◆ Problems to work on:
- A) According to the meeting notice, on what date and at what time will the Annual General Meeting be held?
- B) Reproduce the passage of the meeting notice starting with "NOTICE IS HEREBY" and going on through "a final dividend.".

◆ Excerpt to read:
━━━━━━━━━━━━━━━━
NOTICE OF ANNUAL GENERAL MEETING

NOTICE IS HEREBY GIVEN that an Annual General Meeting of the members of Tonic Industries Holdings Limited (the "Company") will be held at World Trade Centre Club Hong Kong of 38th Floor, World Trade Centre, 280 Gloucester Road, Causeway Bay, Hong Kong on Wednesday, 16 September 1998 at 3:00 p.m. for the following purposes:

1. To receive and consider the Audited Consolidated Financial Statements and the Reports of the Directors and of the Auditors for the year ended 31 March 1998.

2. To declare a final dividend.

3. To re-elect Directors and to authorise the Board of Directors to fix the Directors' remuneration.

4. To re-appoint Auditors and to authorise the Board of Directors to fix their remuneration.
━━━━━━━━━━━━━━━━
Word and item position data:
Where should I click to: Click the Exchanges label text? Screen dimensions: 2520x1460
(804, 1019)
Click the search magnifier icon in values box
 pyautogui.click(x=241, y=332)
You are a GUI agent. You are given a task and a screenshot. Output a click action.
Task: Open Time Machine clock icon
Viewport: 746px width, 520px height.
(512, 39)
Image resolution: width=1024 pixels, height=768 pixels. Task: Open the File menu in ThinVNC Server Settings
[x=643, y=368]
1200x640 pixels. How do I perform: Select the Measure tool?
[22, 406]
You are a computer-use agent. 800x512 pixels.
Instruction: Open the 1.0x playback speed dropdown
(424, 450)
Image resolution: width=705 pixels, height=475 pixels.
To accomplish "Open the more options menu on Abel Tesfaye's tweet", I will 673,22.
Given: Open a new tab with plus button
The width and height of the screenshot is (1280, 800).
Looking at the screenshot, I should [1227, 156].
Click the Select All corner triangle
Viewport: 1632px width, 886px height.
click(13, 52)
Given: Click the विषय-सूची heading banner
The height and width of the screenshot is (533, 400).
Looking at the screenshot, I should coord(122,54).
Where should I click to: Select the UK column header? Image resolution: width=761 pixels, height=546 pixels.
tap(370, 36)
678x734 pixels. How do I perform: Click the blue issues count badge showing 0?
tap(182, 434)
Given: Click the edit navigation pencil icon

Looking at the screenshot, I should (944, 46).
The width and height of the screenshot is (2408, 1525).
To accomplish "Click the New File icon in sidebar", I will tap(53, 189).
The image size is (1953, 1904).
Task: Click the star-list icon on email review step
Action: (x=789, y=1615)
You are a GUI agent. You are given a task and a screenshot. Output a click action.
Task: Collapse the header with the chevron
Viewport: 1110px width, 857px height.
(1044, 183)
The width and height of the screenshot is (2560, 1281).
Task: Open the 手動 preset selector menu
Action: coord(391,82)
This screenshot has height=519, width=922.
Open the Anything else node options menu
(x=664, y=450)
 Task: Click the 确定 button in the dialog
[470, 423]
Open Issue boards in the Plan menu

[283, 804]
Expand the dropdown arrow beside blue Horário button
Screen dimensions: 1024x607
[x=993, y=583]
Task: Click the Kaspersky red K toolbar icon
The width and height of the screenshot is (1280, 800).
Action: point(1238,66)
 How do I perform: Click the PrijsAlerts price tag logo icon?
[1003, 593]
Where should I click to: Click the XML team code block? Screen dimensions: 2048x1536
━━━━━━━━━━━━━━━━
◆ The results:
- A) Wednesday, 16 September 1998, at 3:00 p.m.

- B)
NOTICE IS HEREBY GIVEN that an Annual General Meeting of the members of Tonic Industries Holdings Limited (the "Company") will be held at World Trade Centre Club Hong Kong of 38th Floor, World Trade Centre, 280 Gloucester Road, Causeway Bay, Hong Kong on Wednesday, 16 September 1998 at 3:00 p.m. for the following purposes:

1. To receive and consider the Audited Consolidated Financial Statements and the Reports of the Directors and of the Auditors for the year ended 31 March 1998.

2. To declare a final dividend.